Stored data

◇ ◇ ◇

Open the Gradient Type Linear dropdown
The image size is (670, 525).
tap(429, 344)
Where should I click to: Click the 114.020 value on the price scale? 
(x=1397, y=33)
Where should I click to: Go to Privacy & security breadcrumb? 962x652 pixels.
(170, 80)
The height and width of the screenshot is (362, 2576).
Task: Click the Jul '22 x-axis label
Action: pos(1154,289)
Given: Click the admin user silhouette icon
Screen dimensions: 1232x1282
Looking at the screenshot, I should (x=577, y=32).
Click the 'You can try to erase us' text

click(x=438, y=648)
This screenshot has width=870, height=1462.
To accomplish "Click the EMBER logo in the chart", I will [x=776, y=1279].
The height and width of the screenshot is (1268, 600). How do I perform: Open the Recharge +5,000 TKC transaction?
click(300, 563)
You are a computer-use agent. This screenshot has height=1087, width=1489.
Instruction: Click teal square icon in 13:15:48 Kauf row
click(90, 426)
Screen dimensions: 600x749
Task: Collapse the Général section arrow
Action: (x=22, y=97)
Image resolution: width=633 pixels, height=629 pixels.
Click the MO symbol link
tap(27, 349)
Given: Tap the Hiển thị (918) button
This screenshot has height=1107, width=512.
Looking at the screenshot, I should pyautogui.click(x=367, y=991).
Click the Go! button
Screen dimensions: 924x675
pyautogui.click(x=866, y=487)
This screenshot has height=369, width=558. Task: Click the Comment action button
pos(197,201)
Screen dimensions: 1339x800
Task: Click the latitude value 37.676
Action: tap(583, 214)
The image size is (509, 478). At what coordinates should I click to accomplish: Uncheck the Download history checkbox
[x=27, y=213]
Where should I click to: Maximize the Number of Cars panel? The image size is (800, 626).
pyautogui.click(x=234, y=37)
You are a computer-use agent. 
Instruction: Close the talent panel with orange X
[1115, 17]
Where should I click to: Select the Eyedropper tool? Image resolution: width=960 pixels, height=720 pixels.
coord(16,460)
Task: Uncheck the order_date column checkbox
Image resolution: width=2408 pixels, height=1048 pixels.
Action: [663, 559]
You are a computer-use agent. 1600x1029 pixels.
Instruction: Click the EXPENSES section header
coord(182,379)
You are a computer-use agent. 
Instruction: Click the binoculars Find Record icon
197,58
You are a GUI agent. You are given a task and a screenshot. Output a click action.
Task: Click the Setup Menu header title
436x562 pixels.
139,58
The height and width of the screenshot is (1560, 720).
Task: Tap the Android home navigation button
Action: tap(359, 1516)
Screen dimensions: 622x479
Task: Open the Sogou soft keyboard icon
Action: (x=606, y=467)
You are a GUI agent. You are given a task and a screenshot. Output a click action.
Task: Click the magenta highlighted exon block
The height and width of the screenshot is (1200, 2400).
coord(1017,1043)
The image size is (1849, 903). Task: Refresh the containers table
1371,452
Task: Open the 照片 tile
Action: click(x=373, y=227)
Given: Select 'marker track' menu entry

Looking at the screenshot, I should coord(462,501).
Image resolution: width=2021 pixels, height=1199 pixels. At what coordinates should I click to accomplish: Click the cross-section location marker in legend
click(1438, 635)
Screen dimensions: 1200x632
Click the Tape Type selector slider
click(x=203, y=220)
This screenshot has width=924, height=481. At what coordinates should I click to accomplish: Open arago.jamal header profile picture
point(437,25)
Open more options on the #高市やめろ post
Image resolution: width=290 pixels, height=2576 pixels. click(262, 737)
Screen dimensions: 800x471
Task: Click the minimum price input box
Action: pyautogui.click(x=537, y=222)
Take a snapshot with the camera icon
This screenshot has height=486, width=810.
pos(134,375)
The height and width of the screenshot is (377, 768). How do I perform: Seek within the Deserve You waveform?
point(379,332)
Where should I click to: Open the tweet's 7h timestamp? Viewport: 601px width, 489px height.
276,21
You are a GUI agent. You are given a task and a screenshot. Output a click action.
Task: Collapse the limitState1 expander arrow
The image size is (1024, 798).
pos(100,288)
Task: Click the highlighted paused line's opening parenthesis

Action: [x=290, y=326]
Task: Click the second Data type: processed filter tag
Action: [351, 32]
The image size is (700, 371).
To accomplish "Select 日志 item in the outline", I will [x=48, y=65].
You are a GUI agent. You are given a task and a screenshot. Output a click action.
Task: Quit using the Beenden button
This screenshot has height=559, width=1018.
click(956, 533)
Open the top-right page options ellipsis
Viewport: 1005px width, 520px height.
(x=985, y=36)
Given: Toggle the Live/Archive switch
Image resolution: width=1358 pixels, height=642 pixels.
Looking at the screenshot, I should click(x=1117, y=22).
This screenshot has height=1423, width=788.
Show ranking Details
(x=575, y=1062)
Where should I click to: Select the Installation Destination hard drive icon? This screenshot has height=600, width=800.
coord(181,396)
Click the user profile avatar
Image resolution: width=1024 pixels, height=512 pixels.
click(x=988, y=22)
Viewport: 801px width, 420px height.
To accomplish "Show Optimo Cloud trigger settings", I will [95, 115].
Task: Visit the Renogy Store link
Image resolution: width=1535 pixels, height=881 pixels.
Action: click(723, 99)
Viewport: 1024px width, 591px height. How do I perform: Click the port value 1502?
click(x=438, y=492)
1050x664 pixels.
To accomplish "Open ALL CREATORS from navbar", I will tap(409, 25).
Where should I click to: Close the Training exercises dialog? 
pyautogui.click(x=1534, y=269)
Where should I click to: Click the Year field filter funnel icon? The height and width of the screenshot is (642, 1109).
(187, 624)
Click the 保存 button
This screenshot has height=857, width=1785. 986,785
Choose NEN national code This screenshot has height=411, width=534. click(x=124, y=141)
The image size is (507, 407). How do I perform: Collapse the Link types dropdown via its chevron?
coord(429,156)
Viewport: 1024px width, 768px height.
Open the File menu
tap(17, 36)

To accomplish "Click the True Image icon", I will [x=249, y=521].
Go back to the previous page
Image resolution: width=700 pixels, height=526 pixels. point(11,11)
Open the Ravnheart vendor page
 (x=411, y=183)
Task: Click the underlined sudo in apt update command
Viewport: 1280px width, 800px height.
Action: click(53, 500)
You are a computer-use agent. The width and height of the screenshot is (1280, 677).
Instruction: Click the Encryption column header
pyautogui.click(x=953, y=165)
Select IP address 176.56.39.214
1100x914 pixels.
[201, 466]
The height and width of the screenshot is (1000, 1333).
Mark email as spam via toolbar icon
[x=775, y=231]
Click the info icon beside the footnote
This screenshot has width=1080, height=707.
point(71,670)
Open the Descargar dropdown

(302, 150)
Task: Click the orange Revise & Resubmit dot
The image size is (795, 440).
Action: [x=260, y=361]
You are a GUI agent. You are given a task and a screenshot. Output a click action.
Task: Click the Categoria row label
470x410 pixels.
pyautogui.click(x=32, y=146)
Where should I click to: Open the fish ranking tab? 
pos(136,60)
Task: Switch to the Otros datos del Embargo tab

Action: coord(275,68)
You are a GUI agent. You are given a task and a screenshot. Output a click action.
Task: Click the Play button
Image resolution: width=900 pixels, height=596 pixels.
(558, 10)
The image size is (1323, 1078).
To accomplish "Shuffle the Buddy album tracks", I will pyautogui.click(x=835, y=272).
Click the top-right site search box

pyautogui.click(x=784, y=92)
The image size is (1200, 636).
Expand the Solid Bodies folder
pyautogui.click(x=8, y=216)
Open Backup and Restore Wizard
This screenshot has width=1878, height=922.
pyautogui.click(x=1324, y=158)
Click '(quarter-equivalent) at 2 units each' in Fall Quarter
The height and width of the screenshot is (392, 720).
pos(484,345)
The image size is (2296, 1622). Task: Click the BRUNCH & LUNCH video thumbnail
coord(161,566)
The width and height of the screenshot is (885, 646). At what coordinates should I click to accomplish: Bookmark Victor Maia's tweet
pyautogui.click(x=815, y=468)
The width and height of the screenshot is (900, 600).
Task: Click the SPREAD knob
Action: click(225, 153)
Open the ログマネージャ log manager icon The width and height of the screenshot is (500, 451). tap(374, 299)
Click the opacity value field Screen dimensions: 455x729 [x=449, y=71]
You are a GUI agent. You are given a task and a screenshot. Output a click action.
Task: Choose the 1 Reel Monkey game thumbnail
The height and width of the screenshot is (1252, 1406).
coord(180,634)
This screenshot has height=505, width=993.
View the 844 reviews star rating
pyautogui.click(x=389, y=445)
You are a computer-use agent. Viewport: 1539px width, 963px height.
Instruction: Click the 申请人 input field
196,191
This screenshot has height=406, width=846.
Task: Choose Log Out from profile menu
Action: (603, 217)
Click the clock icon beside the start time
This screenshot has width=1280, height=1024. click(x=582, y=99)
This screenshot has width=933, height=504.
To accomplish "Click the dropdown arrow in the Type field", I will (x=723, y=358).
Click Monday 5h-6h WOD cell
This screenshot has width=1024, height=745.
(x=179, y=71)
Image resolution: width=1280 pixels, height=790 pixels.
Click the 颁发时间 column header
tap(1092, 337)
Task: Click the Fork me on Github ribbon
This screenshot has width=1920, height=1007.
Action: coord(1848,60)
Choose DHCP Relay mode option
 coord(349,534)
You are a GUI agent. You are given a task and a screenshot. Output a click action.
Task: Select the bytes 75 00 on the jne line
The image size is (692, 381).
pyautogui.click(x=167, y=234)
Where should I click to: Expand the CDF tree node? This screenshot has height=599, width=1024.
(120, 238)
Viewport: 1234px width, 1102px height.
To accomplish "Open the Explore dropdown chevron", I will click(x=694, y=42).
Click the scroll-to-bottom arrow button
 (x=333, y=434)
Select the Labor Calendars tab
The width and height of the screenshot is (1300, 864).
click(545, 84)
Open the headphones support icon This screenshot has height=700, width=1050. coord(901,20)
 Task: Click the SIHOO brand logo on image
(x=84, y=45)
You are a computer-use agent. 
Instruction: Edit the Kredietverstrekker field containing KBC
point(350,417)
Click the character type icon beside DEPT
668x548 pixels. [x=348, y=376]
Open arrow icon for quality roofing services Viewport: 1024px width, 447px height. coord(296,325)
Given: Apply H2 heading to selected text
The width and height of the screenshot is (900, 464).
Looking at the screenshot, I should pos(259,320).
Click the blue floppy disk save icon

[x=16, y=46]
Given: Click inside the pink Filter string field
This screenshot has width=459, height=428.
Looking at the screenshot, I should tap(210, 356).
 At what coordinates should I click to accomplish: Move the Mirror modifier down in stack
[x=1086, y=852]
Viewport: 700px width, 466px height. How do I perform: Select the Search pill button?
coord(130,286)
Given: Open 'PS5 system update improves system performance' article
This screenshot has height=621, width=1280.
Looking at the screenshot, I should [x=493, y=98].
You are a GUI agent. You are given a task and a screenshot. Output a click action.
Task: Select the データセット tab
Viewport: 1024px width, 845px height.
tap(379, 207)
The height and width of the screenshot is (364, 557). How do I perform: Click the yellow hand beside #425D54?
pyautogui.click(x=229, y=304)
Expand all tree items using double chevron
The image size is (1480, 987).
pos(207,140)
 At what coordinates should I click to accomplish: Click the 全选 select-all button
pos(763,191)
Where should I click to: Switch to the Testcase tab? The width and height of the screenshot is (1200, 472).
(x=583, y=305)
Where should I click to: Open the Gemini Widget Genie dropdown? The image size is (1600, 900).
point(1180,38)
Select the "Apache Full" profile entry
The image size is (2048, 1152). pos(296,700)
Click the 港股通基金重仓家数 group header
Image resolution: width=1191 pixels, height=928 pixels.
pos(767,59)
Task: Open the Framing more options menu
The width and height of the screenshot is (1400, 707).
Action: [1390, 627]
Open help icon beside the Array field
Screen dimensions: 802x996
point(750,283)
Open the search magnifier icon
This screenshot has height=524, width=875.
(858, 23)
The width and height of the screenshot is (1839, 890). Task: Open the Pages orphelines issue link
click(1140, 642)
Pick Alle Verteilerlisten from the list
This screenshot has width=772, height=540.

◇ ◇ ◇

§ **WHAT TO WORK ON**
Return all lines in the entries above that carry the word "update".

§ **YOUR RESPONSE**
Task: Click the underlined sudo in apt update command
Given: Open 'PS5 system update improves system performance' article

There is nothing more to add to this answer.